A motion path for a parent <animateMotion>, specified as a cross-reference to a <path> element.

The referenced path.

Obsolete and Deprecated Elements#

The following elements from SVG 1 were either never supported in web browsers, or have been explicitly deprecated. The HTML and XML parsers should still recognize them as SVG elements, and there is limited support for SVG Fonts in some browsers, but otherwise they should be avoided.

<font>, <glyph>, <hkern>, <missing-glyph>, and <vkern>#

These elements were used to define SVG Fonts.

<font-face>, <font-face-format>, <font-face-name>, <font-face-src>, and <font-face-uri>#

These elements provided XML equivalents to the CSS @font-face rule. They could be used with SVG Fonts, to describe the characteristics of the font itself, but they could also be used to describe the characteristics of an external font file, for software without CSS support.

<altGlyph>#

Like a <tspan>, this element was a container for text content within a <text> element, and had similar text positioning attributes. However, it also had attributes that specified the particular glyphs (letterforms) to be used to render that text, instead of the default glyphs for those characters from the font.

An <altGlyph> could be used with SVG Fonts, but did not have to be: many other font formats have alternative glyphs for characters. Similar functionality (for OpenType fonts, anyway) is provided by the newer CSS font-feature-settings property.

<altGlyphDef>, <altGlyphItem> and <glyphRef>#

These elements would be used in combination with <altGlyph>, allowing you to specify a sequence of alternative glyphs, or set of alternatives for different fallback fonts. The alternative glyphs would only be used if all of the glyphs in a sequence could be successfully loaded.

<tref>#

Like a <use> element for text content, a <tref> would be a child of <text> and would reference another element.
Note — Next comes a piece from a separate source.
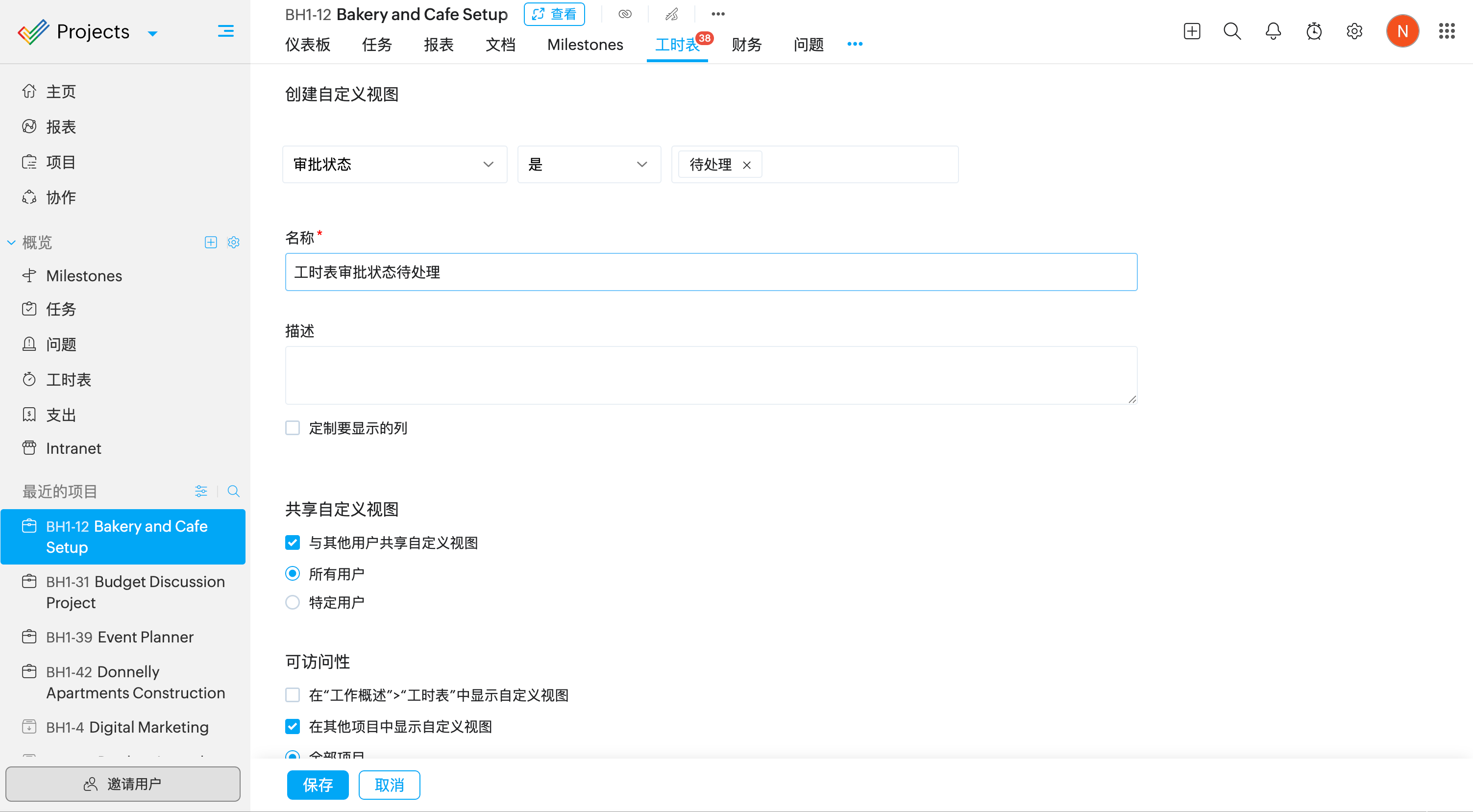Screen dimensions: 1473x812
Task: Open the apps grid launcher icon
Action: [1446, 31]
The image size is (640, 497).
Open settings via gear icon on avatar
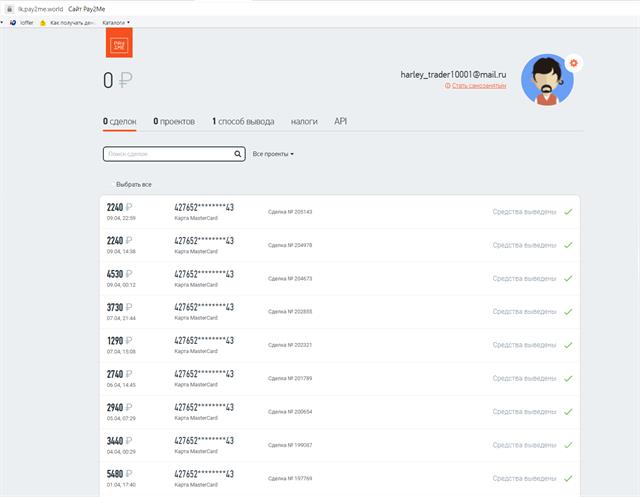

The referenced element’s text content would be then rendered as if the <tref> was a <tspan> containing that text.

<color-profile>#

Defined an ICC color profile that could be referenced in other color-related properties. As described (briefly) in Chapter 12 in the book, similar functionality is proposed in CSS Color Level 4, using an @color-profile rule.

<cursor>#

Defined a custom image file for use with the CSS cursor property, instead of one of the keyword cursors. This element’s functionality (linking to an image file, and specifying a reference point within it) has now been completely integrated in the style property, so it is obsolete.